+++ DOCUMENT
KATHMANDU, Nepal (CNN) -- About 12,000 refugees were without homes Sunday after a fire blazed through a camp in southeastern Nepal destroying more than 1,200 huts, officials told CNN.
Authorities do not yet know definitively what caused the Saturday night fire at the Goldhap refugee camp. A police officer at the scene told CNN that the blaze may have started from a kerosene lamp inside one of the homes.
The makeshift homes are made of bamboo, mud and thatch. The fire left only 300 of the more than 1,500 homes standing, said Home Ministry spokesman Mod Raj Dotel.
The government has offered $50,000 in relief to the refugees left without homes in the fire. The Red Cross and the United Nations High Commissioner for Refugees office are assisting with tents and non-food items.
The Goldhap refugee camp is home to a total of 14,000 refugees. It is one of seven camps in southeastern Nepal where 106,000 refugees from neighboring Bhutan are housed.
The refugees of ethnic Nepalese origin have been living in the camps since 1992 after Bhutan's government expelled them because it says they are non-nationals.
++++++
+++ DATASET EXTRACT
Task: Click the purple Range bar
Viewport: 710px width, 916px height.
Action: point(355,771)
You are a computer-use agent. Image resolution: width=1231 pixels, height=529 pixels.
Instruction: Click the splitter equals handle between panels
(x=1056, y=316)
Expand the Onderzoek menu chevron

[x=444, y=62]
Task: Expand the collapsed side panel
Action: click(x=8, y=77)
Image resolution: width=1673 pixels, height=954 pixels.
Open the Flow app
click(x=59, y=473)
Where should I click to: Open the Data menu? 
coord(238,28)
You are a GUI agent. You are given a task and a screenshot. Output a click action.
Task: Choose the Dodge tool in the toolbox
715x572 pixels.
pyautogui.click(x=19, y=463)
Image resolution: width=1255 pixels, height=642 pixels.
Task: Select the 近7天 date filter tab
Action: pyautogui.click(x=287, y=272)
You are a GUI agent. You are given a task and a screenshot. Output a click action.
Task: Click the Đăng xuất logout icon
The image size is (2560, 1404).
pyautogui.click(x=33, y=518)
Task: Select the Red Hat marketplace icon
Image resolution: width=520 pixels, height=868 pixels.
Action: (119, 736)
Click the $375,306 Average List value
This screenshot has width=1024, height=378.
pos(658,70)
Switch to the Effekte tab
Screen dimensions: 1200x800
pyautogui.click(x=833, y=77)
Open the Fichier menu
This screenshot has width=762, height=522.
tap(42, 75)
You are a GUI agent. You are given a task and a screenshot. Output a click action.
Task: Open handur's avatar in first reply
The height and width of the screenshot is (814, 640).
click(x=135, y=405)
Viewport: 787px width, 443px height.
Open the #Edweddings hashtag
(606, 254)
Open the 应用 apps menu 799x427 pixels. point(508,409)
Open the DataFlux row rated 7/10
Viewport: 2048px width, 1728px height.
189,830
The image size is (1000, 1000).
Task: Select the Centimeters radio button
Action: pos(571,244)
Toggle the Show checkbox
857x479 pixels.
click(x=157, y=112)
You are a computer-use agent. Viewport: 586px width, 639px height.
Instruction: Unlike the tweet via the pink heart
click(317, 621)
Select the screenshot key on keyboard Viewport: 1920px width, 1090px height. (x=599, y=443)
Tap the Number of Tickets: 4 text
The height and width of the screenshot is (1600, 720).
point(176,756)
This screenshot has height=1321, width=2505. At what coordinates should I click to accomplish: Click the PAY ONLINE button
++++++
§ PROBLEMS AND TASKS:
a) Answer these questions using the article about the Goldhap refugee camp fire, one answer per line, marked the same way:
(i) What materials are the makeshift homes made of?
(ii) How much relief money has the government offered?
(iii) Since what year have the refugees been living in the camps?
b) Translate this sentence from the article about the Goldhap refugee camp fire into Spanish: "The makeshift homes are made of bamboo, mud and thatch."
c) Extract the passage of the article about the Goldhap refugee camp fire from "Authorities do not" up to and including "and non-food items.".

§ ANSWERS GIVEN:
a)
(i) Bamboo, mud and thatch.
(ii) $50,000.
(iii) 1992.

b) Las viviendas improvisadas están hechas de bambú, barro y paja.

c)
Authorities do not yet know definitively what caused the Saturday night fire at the Goldhap refugee camp. A police officer at the scene told CNN that the blaze may have started from a kerosene lamp inside one of the homes.
The makeshift homes are made of bamboo, mud and thatch. The fire left only 300 of the more than 1,500 homes standing, said Home Ministry spokesman Mod Raj Dotel.
The government has offered $50,000 in relief to the refugees left without homes in the fire. The Red Cross and the United Nations High Commissioner for Refugees office are assisting with tents and non-food items.